Selected excerpt:
"""
The road climb was good. Healthy pace all of us chatting, Sunny helping to keep our spirits high. Good times.
Tony was waiting for us at the next CP. He had all our stuff ready and his knowledge of the hard to see food available at this CP was priceless. I stuffed myself a bit with the really nice rice balls and I think I was not the only one. After few mins we were on our way with both Sunny and Tony keeping us company from now.
I was still feeling surprisingly good. “Thanks” to some traffic jam where the road turns to steps we created a small gap behind me and Stuart but we knew that Sunny and Tony both are with Sean so we kept going believing they would catch up. Other than that I can’t really recall much from this section to Shing Mun. It passed really quickly.
We ran down to the Shing Mun BBQ site more less all together. And we had a nice surprise – our support team for the last 2 section Helen and Ashley were there to greet us few hills ahead of their duty. Quick chat, some regrouping and off we were towards Needle Hill.
Some funny conversations were going on. Sean asking how long till the climb, Tony telling him few km, me telling not to believe all that he is hearing. Sean clearly did not take my advice as he was genuinely surprised (or at least he sounded surprised) when the climb began only few hundred meters later 🙂 .
"""
(Rows of pointing data)
"""
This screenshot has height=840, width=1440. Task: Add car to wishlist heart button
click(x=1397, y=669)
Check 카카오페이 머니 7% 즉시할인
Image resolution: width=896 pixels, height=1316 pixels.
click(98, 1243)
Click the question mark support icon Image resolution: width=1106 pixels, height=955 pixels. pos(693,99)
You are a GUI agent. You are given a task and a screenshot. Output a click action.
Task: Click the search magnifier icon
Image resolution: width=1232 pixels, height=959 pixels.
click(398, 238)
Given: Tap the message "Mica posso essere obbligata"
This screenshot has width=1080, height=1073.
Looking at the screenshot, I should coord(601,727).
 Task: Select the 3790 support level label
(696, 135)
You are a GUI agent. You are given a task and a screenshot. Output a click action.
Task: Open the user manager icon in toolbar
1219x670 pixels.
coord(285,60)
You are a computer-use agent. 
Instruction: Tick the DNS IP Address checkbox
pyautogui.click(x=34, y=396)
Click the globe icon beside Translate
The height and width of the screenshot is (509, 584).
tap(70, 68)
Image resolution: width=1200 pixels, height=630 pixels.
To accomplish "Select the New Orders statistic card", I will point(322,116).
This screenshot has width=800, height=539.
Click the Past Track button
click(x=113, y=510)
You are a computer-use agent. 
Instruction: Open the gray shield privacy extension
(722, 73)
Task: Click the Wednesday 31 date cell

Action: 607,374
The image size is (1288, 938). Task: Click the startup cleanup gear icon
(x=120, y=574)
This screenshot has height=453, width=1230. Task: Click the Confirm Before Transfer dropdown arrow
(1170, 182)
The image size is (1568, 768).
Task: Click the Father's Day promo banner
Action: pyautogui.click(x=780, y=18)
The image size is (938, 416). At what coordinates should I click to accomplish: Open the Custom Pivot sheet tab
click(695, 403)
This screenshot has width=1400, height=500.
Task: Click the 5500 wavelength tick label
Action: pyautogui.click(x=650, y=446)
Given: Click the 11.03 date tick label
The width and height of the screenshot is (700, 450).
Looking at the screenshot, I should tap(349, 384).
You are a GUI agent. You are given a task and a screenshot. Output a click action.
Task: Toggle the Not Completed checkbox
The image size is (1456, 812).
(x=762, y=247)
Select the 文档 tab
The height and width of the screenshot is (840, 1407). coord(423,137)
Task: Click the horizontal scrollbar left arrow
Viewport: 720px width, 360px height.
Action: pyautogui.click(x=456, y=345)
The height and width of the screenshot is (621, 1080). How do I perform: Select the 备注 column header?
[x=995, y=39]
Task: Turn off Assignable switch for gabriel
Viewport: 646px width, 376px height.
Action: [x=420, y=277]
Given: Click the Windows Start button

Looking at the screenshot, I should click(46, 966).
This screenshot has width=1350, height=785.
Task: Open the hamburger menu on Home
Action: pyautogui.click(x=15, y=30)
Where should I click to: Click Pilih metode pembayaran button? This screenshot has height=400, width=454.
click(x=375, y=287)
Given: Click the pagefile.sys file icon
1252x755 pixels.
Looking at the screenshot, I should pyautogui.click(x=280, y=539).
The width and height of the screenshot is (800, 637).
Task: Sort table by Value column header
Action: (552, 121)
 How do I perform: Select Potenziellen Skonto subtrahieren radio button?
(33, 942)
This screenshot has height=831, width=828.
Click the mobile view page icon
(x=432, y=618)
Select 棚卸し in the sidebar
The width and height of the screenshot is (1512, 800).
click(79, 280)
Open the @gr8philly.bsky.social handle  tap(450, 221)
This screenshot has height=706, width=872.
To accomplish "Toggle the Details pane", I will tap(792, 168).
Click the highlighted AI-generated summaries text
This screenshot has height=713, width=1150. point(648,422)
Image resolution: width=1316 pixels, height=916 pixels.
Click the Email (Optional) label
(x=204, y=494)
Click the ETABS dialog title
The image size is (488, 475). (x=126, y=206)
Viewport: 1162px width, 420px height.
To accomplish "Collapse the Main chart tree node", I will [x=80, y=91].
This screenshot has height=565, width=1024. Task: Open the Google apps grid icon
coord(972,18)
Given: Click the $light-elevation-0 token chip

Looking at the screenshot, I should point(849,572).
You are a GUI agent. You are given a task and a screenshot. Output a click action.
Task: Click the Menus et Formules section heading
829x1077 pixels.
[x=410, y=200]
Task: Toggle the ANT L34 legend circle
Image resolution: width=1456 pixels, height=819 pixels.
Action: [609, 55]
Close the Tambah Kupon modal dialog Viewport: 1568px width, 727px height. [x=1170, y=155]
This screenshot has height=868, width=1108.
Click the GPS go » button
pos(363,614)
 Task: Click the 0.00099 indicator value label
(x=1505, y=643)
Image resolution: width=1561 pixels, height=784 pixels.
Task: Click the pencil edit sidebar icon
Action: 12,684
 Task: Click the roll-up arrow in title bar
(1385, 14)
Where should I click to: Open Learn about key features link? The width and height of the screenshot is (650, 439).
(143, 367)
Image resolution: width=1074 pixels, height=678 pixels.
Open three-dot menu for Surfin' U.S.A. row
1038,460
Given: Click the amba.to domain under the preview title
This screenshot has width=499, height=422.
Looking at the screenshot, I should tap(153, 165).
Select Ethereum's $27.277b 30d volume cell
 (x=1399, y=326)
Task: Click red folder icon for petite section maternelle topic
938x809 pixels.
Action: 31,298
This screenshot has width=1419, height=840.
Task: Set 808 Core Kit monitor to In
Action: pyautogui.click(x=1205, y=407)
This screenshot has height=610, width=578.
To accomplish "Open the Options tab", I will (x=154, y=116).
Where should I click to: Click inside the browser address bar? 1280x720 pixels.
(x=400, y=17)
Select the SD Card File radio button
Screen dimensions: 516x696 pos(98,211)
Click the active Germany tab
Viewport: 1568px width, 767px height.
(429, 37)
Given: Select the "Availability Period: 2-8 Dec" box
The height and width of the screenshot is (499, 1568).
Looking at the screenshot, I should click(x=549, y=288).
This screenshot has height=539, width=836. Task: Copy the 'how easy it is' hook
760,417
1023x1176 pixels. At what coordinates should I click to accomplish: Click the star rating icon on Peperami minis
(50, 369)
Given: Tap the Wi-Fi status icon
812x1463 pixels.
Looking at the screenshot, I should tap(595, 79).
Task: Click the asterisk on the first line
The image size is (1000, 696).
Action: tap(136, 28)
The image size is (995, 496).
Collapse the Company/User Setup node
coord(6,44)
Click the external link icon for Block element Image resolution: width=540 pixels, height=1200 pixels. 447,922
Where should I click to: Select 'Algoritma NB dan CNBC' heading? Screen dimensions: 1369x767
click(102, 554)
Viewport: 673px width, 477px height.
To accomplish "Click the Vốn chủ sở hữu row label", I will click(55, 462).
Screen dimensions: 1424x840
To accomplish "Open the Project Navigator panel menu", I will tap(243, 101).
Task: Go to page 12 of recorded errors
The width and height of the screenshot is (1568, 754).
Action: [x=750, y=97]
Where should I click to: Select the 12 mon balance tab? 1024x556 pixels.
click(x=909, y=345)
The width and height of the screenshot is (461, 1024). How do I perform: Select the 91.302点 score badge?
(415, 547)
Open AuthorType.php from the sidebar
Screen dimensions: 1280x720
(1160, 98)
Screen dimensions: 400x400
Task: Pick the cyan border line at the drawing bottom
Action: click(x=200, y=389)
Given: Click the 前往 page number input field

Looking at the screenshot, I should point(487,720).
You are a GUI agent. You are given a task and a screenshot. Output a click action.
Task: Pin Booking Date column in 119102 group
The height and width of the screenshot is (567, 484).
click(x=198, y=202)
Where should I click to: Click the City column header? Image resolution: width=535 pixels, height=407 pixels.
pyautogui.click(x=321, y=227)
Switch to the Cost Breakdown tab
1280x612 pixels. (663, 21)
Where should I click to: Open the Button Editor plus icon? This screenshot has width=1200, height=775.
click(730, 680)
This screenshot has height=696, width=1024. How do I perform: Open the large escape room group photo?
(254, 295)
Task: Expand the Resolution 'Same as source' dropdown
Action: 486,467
"""
Jobs:
a – In the race report, what food did the writer eat plenty of at the CP where Tony was waiting?
b – Reproduce the race report word for word, starting with "Tony was waiting" and going on through "passed really quickly.".

Answer set:
a – The really nice rice balls.

b –
Tony was waiting for us at the next CP. He had all our stuff ready and his knowledge of the hard to see food available at this CP was priceless. I stuffed myself a bit with the really nice rice balls and I think I was not the only one. After few mins we were on our way with both Sunny and Tony keeping us company from now.
I was still feeling surprisingly good. “Thanks” to some traffic jam where the road turns to steps we created a small gap behind me and Stuart but we knew that Sunny and Tony both are with Sean so we kept going believing they would catch up. Other than that I can’t really recall much from this section to Shing Mun. It passed really quickly.